/customer-churn-prediction

WARNING: This repository is no longer maintained :warning: This repository will not be updated. The repository will be kept available in read-only mode.

Primary LanguageHTMLApache License 2.0Apache-2.0

WARNING: This repository is no longer maintained ⚠️

This repository will not be updated. The repository will be kept available in read-only mode. For an alternate, please see https://github.com/IBM/predictive-model-on-watson-ml or the on-premise Cloud Pak for Data version of this pattern: https://github.com/IBM/telco-customer-churn-on-icp4d

Predict Customer Churn using Watson Studio and Jupyter Notebooks

In this Code Pattern, we use IBM Watson Studio to go through the whole data science pipeline to solve a business problem and predict customer churn using a Telco customer churn dataset. Watson Studio is an interactive, collaborative, cloud-based environment where data scientists, developers, and others interested in data science can use tools (e.g., RStudio, Jupyter Notebooks, Spark, etc.) to collaborate, share, and gather insight from their data as well as build and deploy machine learning and deep learning models.

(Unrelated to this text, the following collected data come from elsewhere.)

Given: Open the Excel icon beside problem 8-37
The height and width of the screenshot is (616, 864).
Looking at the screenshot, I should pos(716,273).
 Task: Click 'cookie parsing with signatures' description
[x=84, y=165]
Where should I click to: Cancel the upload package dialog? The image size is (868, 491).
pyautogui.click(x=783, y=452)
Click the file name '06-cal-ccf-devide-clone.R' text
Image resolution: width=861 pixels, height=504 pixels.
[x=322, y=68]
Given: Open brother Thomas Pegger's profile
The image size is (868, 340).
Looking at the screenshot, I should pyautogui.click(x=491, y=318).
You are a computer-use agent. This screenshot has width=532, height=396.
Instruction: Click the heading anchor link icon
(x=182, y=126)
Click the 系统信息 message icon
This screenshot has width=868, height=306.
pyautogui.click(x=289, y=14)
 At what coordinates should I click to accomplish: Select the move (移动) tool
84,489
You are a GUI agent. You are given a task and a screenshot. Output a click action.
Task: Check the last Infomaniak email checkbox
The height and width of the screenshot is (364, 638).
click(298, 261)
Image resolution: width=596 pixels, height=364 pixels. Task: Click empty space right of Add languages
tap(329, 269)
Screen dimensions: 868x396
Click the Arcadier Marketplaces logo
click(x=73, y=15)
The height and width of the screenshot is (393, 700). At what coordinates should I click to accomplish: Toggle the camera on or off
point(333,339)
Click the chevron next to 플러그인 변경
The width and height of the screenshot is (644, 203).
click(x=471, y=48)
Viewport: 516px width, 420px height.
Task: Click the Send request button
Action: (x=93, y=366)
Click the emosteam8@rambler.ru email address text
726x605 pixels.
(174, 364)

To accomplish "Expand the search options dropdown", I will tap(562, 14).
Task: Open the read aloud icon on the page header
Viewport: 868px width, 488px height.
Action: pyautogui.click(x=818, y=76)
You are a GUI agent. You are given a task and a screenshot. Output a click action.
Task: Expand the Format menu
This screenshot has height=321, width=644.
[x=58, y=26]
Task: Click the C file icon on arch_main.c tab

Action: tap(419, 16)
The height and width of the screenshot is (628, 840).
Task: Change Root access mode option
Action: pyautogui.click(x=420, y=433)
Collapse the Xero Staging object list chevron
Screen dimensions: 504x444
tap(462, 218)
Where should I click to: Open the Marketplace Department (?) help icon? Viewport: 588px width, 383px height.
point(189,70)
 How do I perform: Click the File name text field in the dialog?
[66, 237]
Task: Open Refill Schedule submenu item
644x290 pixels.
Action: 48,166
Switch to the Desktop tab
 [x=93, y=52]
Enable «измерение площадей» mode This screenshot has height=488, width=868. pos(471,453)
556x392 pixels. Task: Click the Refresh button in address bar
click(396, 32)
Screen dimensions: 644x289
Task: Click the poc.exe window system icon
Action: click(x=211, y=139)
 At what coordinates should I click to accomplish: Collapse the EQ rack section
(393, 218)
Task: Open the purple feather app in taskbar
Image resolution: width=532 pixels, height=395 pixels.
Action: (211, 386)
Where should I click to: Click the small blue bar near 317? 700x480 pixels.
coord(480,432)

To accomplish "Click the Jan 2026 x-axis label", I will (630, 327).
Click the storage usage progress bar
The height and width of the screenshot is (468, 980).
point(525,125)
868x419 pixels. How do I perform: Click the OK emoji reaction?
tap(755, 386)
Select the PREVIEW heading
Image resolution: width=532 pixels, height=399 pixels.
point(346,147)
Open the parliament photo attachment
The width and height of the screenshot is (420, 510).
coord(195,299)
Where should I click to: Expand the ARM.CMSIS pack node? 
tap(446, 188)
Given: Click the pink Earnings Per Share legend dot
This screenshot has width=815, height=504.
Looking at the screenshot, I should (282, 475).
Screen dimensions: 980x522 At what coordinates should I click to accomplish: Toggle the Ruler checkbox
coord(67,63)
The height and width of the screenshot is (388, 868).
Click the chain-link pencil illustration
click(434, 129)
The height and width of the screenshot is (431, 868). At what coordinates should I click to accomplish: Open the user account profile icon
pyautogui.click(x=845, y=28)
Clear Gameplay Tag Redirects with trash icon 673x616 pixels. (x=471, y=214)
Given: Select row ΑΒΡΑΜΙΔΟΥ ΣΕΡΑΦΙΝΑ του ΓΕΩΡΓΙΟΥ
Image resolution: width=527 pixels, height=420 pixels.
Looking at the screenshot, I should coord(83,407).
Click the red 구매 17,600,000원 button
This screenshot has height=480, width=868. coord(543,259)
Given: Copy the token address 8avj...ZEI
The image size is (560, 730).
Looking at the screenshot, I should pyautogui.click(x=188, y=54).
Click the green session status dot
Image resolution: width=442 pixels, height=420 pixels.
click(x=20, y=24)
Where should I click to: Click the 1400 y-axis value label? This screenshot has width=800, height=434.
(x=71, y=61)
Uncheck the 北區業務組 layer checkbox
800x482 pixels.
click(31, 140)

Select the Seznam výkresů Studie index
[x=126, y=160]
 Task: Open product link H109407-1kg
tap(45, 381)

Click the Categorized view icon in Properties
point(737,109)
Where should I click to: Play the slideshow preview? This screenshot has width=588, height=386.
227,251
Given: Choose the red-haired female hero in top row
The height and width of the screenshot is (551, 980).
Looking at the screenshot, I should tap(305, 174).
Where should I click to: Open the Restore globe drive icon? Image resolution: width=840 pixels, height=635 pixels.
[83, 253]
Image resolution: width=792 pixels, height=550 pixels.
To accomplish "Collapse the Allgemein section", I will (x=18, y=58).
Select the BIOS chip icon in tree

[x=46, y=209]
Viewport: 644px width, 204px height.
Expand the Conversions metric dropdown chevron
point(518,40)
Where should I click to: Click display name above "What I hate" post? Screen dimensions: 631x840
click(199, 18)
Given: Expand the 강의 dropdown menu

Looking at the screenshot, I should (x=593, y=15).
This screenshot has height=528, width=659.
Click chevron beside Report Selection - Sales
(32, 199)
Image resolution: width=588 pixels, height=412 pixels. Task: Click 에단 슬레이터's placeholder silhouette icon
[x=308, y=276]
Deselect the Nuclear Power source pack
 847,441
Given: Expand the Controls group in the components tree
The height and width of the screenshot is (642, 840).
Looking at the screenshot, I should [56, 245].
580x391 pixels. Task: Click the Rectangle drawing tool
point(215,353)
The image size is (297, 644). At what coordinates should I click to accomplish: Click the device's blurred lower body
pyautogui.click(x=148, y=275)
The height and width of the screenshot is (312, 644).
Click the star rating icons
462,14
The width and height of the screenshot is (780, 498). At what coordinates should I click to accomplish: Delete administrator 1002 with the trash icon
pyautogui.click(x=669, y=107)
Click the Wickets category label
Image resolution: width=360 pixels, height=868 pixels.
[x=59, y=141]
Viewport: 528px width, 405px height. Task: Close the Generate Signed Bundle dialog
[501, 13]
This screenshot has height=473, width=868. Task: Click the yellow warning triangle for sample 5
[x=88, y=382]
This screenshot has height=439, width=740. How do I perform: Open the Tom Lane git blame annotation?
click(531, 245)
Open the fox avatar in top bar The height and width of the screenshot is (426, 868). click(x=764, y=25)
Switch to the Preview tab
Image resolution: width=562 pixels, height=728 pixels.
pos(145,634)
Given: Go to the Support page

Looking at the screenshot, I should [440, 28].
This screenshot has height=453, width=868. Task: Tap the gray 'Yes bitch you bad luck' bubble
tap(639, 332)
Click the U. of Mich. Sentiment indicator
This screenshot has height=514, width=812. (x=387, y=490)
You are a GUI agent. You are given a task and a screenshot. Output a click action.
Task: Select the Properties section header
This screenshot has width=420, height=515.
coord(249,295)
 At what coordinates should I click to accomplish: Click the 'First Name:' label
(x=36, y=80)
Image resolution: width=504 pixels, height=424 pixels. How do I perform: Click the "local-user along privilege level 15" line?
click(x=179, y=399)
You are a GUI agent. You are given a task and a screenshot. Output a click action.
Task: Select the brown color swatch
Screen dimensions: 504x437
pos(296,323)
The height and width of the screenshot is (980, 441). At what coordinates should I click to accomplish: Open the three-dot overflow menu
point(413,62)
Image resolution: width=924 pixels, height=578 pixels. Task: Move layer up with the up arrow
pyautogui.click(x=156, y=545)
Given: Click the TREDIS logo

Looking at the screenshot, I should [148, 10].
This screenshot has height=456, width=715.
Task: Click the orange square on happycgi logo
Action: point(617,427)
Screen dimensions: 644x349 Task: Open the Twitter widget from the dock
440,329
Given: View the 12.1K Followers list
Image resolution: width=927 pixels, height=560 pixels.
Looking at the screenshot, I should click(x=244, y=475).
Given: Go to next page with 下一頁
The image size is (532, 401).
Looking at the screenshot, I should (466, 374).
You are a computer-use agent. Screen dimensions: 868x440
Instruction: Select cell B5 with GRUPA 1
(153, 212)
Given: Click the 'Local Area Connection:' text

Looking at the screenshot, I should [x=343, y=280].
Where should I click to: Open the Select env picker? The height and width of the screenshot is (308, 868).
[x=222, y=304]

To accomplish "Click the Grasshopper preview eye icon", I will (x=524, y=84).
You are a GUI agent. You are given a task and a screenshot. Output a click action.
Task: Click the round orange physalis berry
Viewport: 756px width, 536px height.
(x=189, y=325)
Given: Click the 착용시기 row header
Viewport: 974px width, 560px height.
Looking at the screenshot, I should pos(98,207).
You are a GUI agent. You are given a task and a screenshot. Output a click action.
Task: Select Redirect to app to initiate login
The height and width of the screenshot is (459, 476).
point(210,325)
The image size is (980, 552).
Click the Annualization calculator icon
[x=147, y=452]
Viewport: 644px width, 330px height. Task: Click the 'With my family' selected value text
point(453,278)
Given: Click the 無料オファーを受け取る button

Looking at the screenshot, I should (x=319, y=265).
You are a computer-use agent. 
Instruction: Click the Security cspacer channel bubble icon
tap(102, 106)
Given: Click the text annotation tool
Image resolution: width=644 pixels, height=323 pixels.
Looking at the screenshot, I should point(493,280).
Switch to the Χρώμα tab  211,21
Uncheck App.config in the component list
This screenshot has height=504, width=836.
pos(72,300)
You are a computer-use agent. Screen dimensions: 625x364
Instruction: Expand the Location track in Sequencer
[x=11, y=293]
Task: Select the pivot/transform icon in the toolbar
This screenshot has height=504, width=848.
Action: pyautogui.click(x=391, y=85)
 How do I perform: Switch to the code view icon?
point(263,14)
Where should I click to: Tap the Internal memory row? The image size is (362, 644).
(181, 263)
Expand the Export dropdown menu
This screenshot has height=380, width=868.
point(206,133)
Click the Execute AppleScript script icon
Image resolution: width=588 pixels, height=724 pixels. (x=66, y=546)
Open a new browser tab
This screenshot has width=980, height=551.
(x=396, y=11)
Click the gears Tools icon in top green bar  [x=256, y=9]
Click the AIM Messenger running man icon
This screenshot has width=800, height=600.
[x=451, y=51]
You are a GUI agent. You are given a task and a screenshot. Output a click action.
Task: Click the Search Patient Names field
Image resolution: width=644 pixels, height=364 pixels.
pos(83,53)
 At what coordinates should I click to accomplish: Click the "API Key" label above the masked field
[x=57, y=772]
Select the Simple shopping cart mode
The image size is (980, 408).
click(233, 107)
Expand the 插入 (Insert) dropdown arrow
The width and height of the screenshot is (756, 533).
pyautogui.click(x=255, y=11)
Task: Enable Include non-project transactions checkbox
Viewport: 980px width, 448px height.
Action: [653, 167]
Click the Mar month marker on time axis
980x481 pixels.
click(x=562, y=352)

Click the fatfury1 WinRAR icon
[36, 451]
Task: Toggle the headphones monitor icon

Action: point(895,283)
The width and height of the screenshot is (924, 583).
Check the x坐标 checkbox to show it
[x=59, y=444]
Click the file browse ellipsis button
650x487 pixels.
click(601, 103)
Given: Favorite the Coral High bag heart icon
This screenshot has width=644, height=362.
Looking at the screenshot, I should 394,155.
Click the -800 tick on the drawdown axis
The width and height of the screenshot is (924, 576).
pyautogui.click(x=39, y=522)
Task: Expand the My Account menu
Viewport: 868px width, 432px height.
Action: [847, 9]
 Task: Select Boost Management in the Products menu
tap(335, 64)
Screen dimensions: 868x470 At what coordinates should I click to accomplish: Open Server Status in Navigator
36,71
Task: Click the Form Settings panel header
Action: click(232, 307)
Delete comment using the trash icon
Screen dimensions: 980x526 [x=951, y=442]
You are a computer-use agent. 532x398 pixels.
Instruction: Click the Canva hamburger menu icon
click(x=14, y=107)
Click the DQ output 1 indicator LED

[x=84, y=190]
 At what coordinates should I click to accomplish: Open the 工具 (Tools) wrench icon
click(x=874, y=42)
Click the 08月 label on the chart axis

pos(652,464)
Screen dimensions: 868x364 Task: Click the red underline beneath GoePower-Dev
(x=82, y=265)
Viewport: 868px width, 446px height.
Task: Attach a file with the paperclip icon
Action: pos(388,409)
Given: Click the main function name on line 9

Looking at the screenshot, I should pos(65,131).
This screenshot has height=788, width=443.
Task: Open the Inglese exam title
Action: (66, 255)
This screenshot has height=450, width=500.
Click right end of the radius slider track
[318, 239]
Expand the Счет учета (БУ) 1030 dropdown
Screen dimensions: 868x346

When the reader has completed this Code Pattern, they will understand how to:

  • Use Jupyter Notebooks to load, visualize, and analyze data
  • Run Notebooks in IBM Watson Studio
  • Load data from IBM Cloud Object Storage
  • Build, test and compare different machine learning models using Scikit-Learn
  • Deploy a selected machine learning model to production using Watson Studio
  • Create a front-end application to interface with the client and start consuming your deployed model.

Flow

  1. Understand the business problem.
  2. Load the provided notebook into the Watson Studio platform.
  3. Telco customer churn data set is loaded into the Jupyter Notebook.
  4. Describe, analyze and visualize data in the notebook.
  5. Preprocess the data, build machine learning models and test them.
  6. Deploy a selected machine learning model into production.
  7. Interact and consume your model using a frontend application.

Included components

  • IBM Watson Studio: Analyze data using RStudio, Jupyter, and Python in a configured, collaborative environment that includes IBM value-adds, such as managed Spark.
  • IBM Cloud Foundry: Deploy and run your applications without managing servers or clusters. Cloud Foundry automatically transforms source code into containers, scales them on demand, and manages user access and capacity.

Featured technologies

  • Jupyter Notebooks: An open-source web application that allows you to create and share documents that contain live code, equations, visualizations, and explanatory text.
  • Pandas: An open source library providing high-performance, easy-to-use data structures and data analysis tools for the Python programming language.
  • Seaborn: A Python data visualization library based on matplotlib. It provides a high-level interface for drawing attractive and informative statistical graphics.
  • Scikit-Learn: Machine Learning in Python. Simple and efficient tools for data mining and data analysis.
  • Watson Machine Learning Client: A library that allows working with Watson Machine Learning service on IBM Cloud. Train, test and deploy your models as APIs for application development, share with colleagues using this python library.
  • NodeJS: A JavaScript runtime built on Chrome's V8 JavaScript engine, used for building full stack Javascript web applications.
  • ExpressJS: A minimal and flexible Node.js web application framework that provides a robust set of features for web and mobile applications.

Watch the Video

Steps

  1. Sign up for Watson Studio

  2. Create a new Project

  3. Upload the dataset

  4. Import notebook to Watson Studio

  5. Import dataset into the notebook

  6. Create Watson Machine Learning Service instance

  7. Follow the steps in the notebook

  8. Either Deploy to IBM Cloud or Deploy locally

    8a. Deploy to IBM Cloud

    8b. Deploy locally

1. Sign up for Watson Studio

Sign up for IBM's Watson Studio. By creating a project in Watson Studio a free tier Object Storage service will be created in your IBM Cloud account. Take note of your service names as you will need to select them in the following steps.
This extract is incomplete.